Exercise text Start Marker

I found my pictures of the woodypets!

Here is before, with NO water added...











Here is after with about a gallon of water added..











You can clearly see how much it absorbs, and the finished 'fluffed up' product is dry to the touch, and can absorb LOTS more liquid!


----------



## shortbusgeek (Oct 23, 2009)

Good to know so many people like these! We're about to try Equine Pine, which has no additives whatsoever, and is made from leftover wood... no new trees were cut down to make it. Hopefully we'll have as good of an experience as some of you!


----------



## Jillyann (Mar 31, 2009)

Pellets are the way to go IMO!! They work great!


----------



## HorsesAreForever (Nov 9, 2007)

maybe thats our barns problem... she doesnt soak them... she just puts it in and lets the horses crush them down, and like the rest of you add more when needed. 

And it does look like dirt xD U have to agree LOL!


----------



## SFMoneyMarket (Sep 20, 2008)

Wow ^^ Apparentley she has never learned how to use them. You should definatley tell her because I can't imagine that the horses are too comfortable on them without being soaked. Not to mention, I've stood on them before wetting them, and it's like standing on marbles. Very slippery. I would definatley show her this and tell her she's doing it wrong.


----------



## Jillyann (Mar 31, 2009)

My BO does not soak them during this time of year, but she ads a huge amount of straw bedding in with them, so there is no slipping. But if you JUST put in the pellets, that would be very slippery.


----------



## filly50 (Nov 25, 2009)

*pellet bedding*

pellet bedding is very easy to use, just dump the bag out, moisten the pellets to break them into sawdust and spread them in the stall. I would say it takes about 6-8 bags for a 12X12 stall, but then its about a bag or two a week, and the clean up is really easy, just scoop out the clumps. I've seen it sold for up to $375 a ton, but Woodpellets.com is selling it for $150 a ton delivered. try calling them, their number is 1-800-pellets.


----------



## heyycutter (Sep 26, 2009)

thank you!
ive been using them the past 2 weeks, and they seem pretty good, still getting used to them though lol always have used shavings


----------



## jethroish (Sep 19, 2009)

filly50 said:


> pellet bedding is very easy to use, just dump the bag out, moisten the pellets to break them into sawdust and spread them in the stall. I would say it takes about 6-8 bags for a 12X12 stall, but then its about a bag or two a week, and the clean up is really easy, just scoop out the clumps. I've seen it sold for up to $375 a ton, but Woodpellets.com is selling it for $150 a ton delivered. try calling them, their number is 1-800-pellets.


 
$150 per ton delivered is GREAT, but I did not see equine pellets on their site. I just picked up a ton of equine bedding pellets locally in S. Indiana for $175 per ton. Can't find their web site right now, but I can get you their phone number if anyone wants it.

Exercise text End Marker

**Written task**. Edit the part of the pellet bedding thread that begins at the words "ive been using" and stops after "(Sep 19, 2009)", replacing "shavings" with "straw".

Data extracts Start Marker

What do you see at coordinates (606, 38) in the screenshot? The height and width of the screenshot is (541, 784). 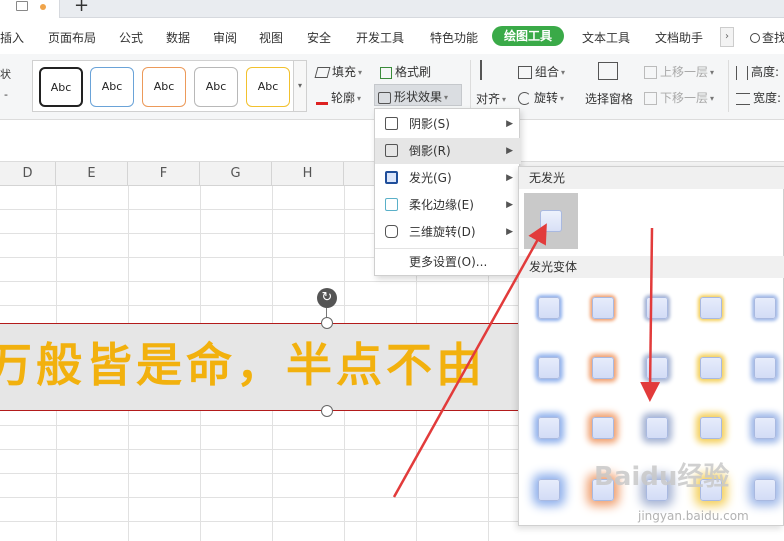 I see `menu-text-tools: 文本工具` at bounding box center [606, 38].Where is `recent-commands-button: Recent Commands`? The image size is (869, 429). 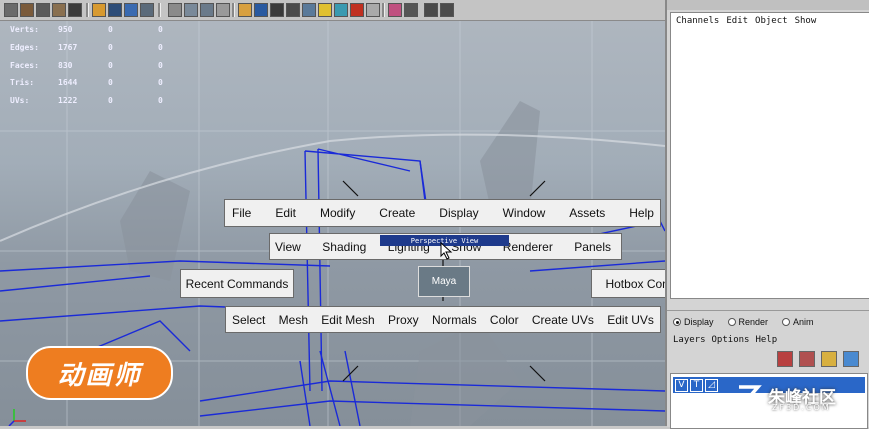
recent-commands-button: Recent Commands is located at coordinates (237, 284). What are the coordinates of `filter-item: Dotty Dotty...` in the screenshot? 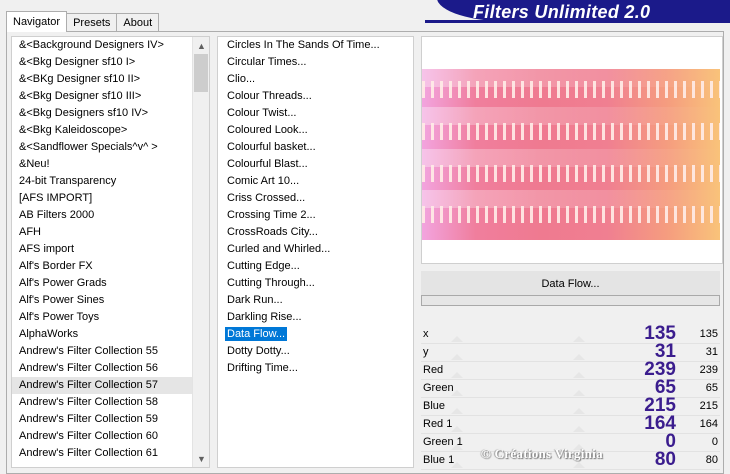 It's located at (316, 352).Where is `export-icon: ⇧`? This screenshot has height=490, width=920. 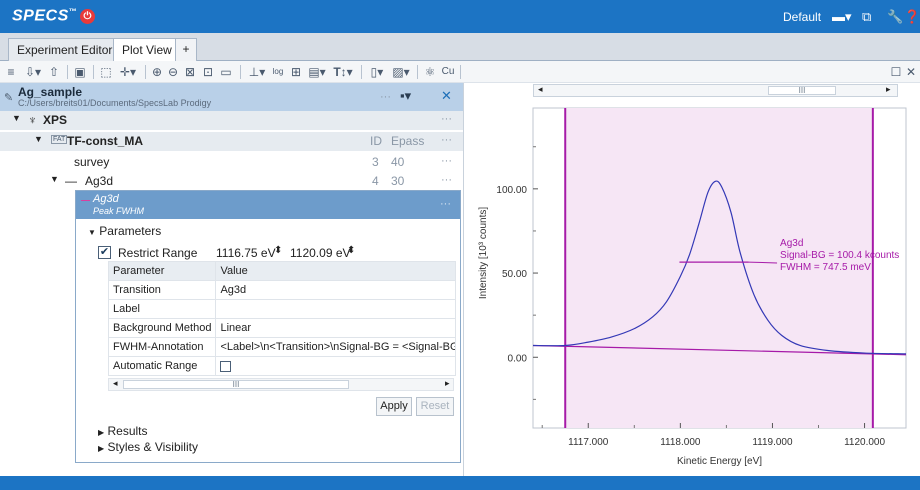 export-icon: ⇧ is located at coordinates (54, 72).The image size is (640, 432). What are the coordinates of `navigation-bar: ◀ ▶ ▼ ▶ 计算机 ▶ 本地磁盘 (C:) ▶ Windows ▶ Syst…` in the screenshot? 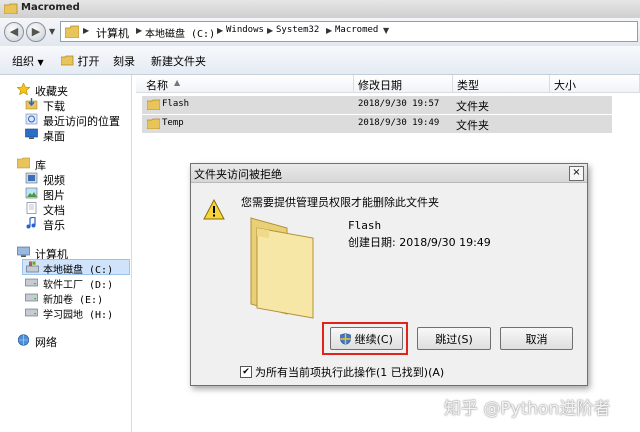 It's located at (320, 32). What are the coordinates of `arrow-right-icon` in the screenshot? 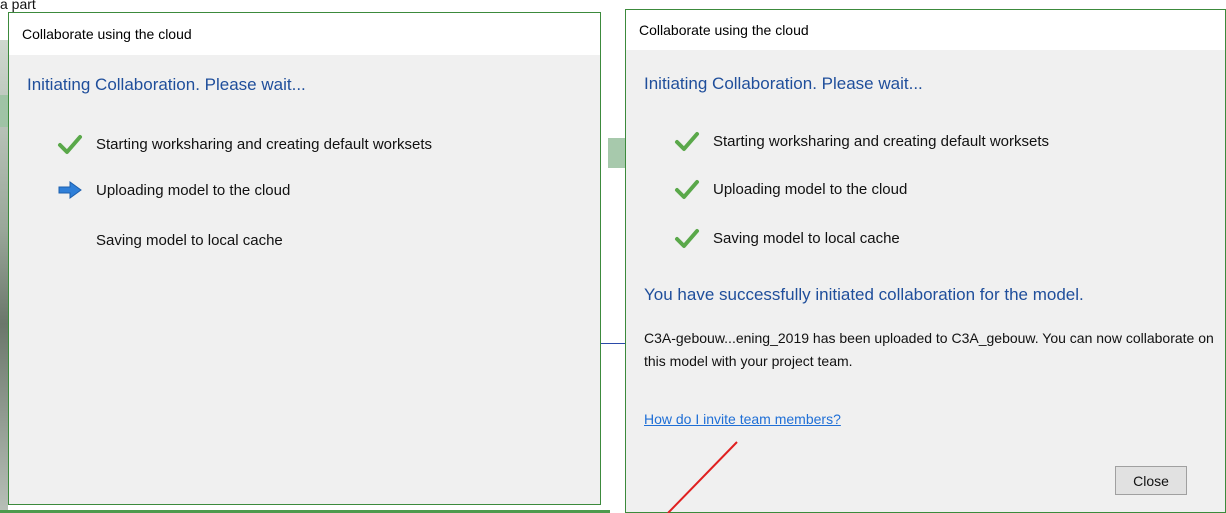 It's located at (70, 190).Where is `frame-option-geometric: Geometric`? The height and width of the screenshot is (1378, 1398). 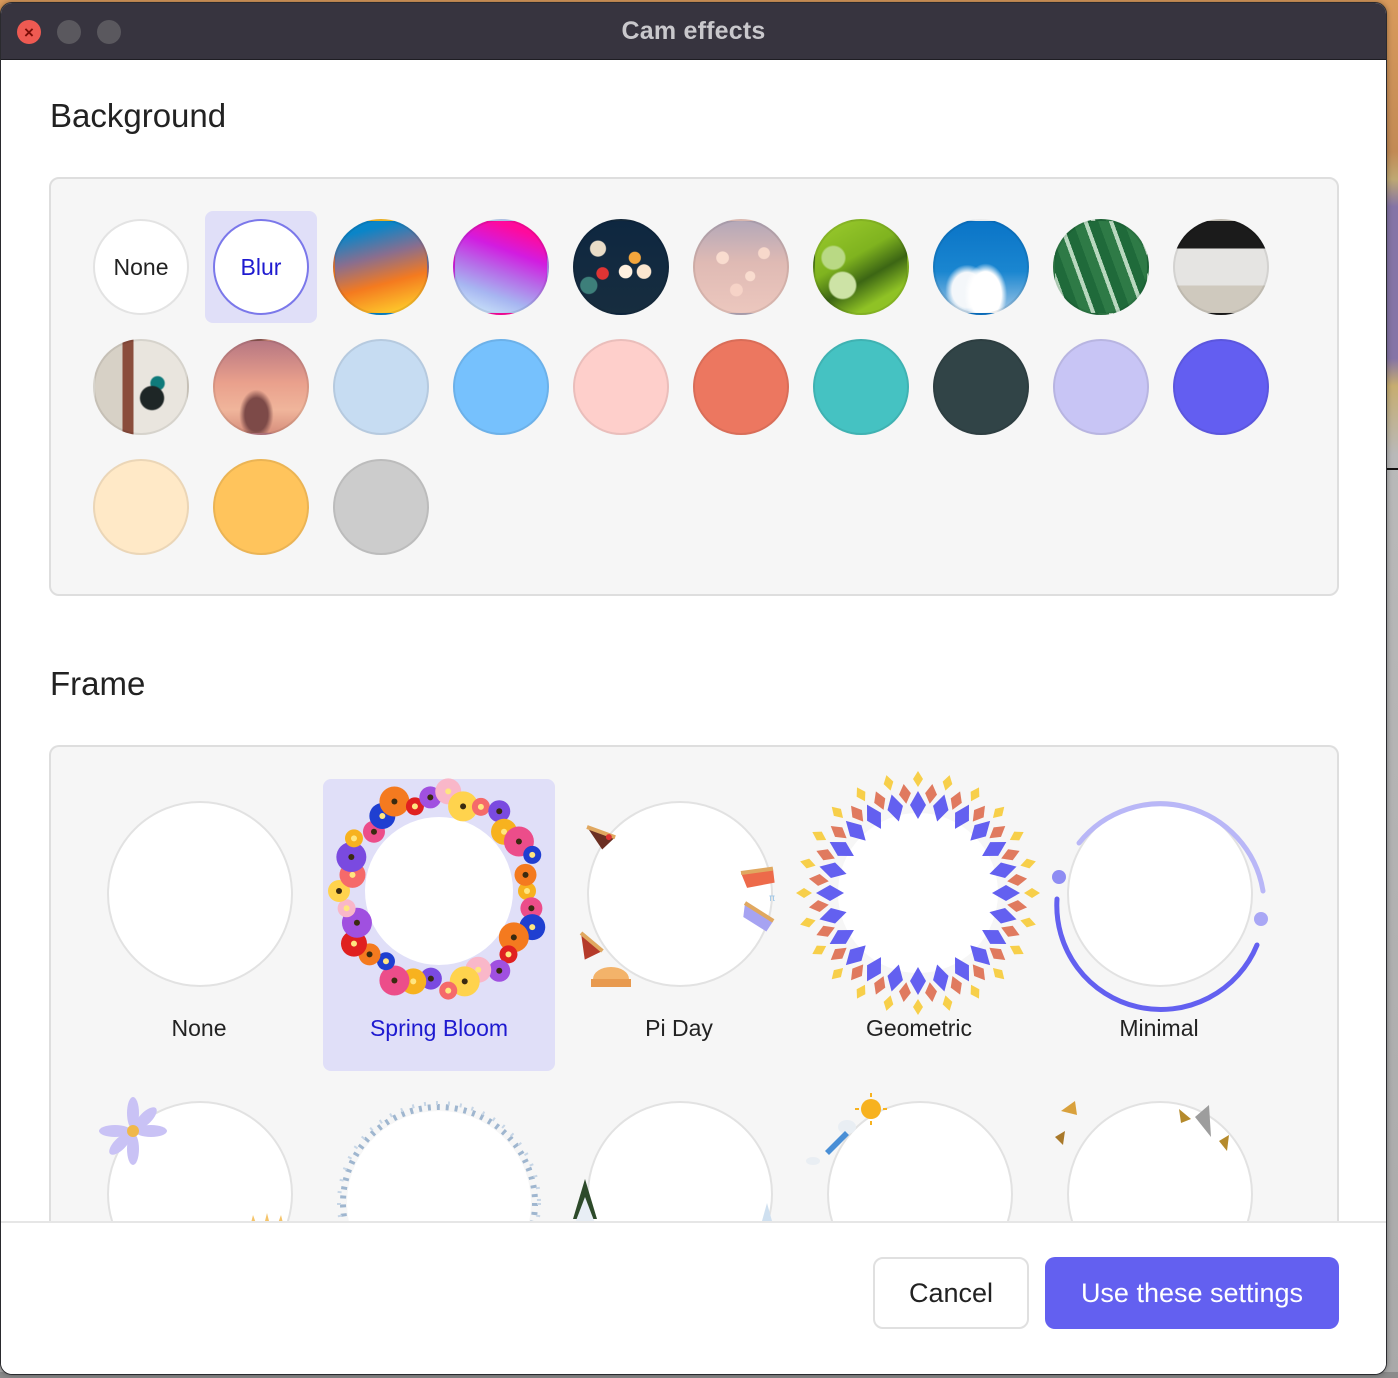 frame-option-geometric: Geometric is located at coordinates (918, 921). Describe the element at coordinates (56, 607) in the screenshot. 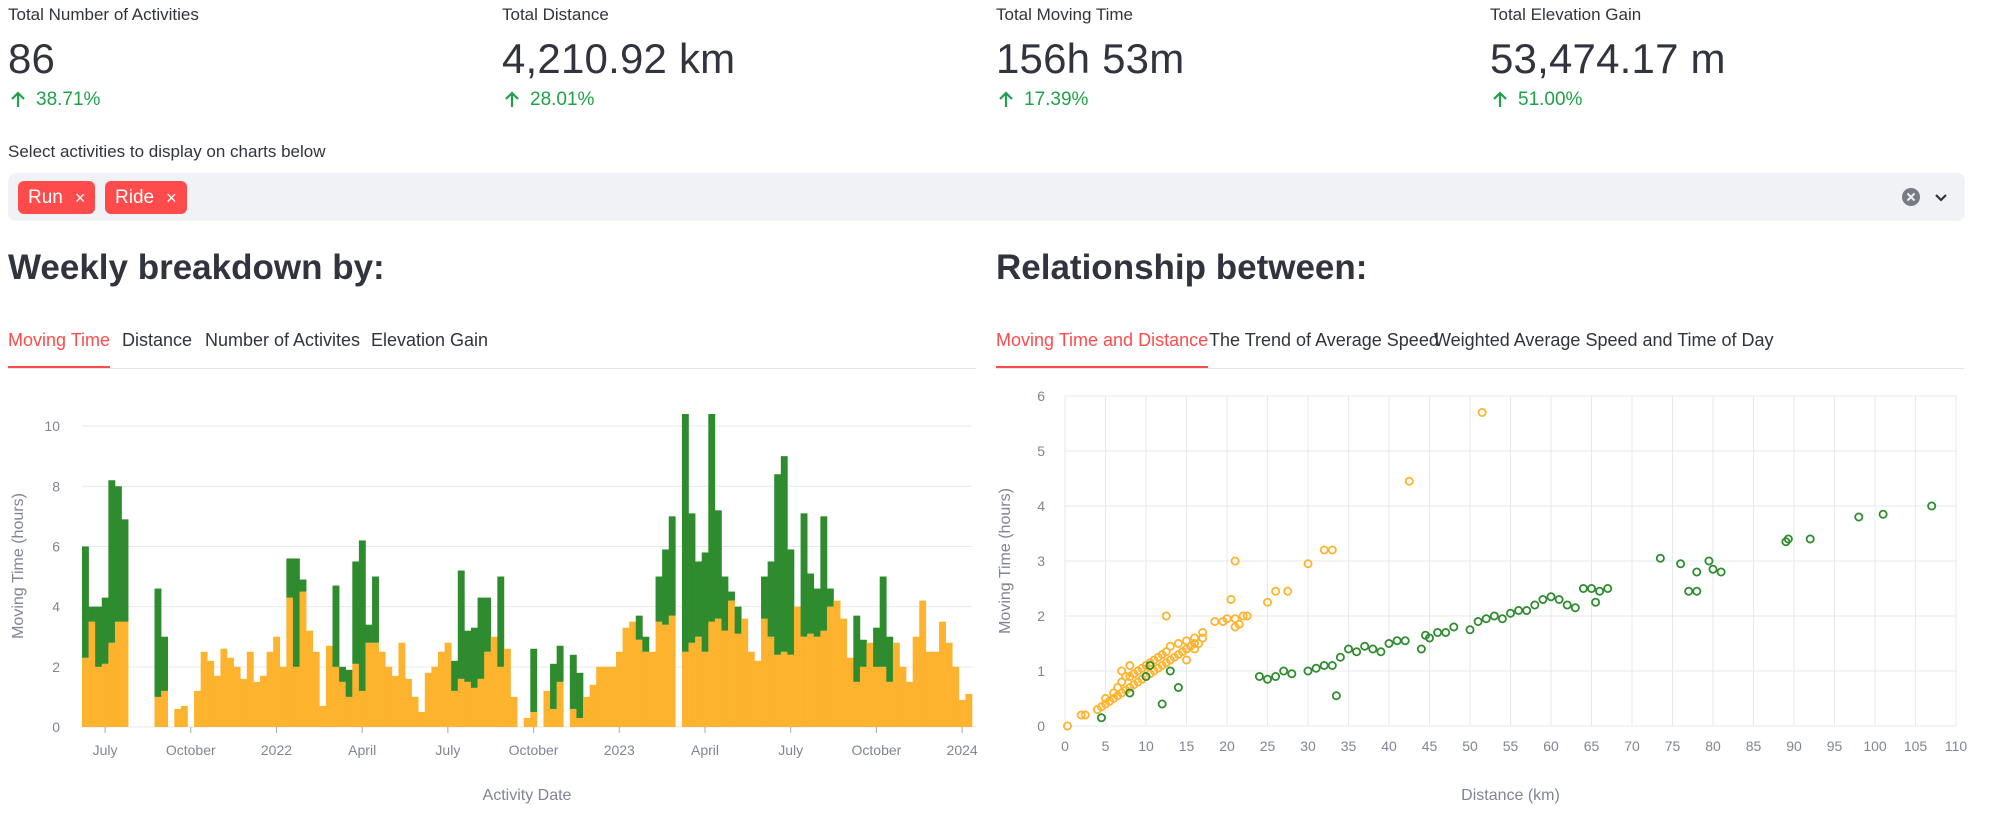

I see `y-tick-label: 4` at that location.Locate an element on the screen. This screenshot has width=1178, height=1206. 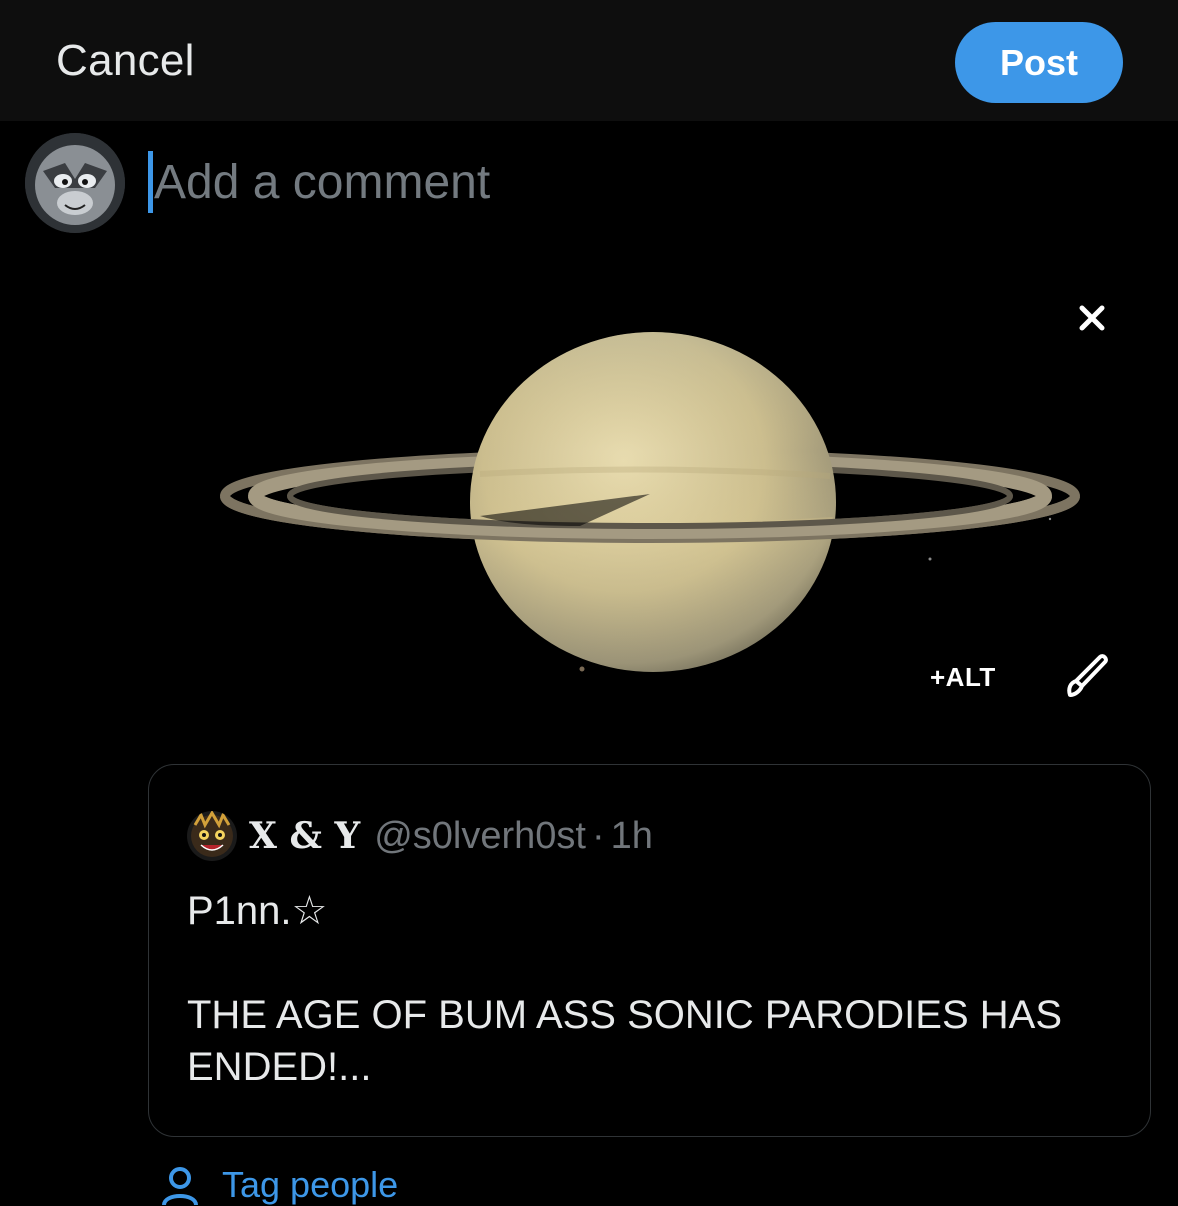
quoted-avatar-image is located at coordinates (212, 836).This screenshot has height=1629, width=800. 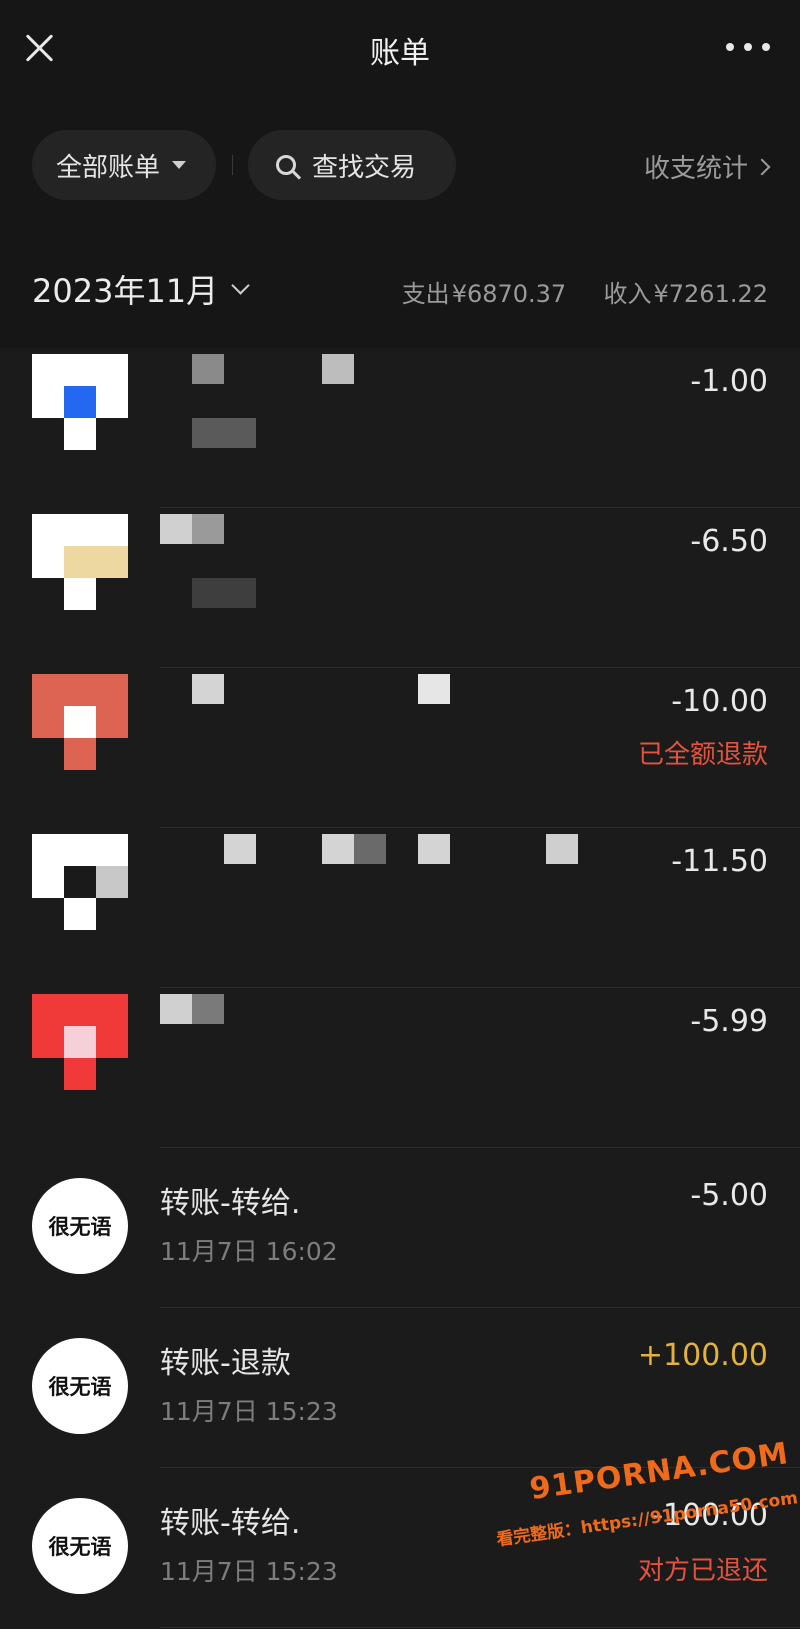 I want to click on search-transactions-button: 查找交易, so click(x=352, y=165).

Data extracts End Marker

**Task solution**.
ive been using them the past 2 weeks, and they seem pretty good, still getting used to them though lol always have used straw


----------



## jethroish (Sep 19, 2009)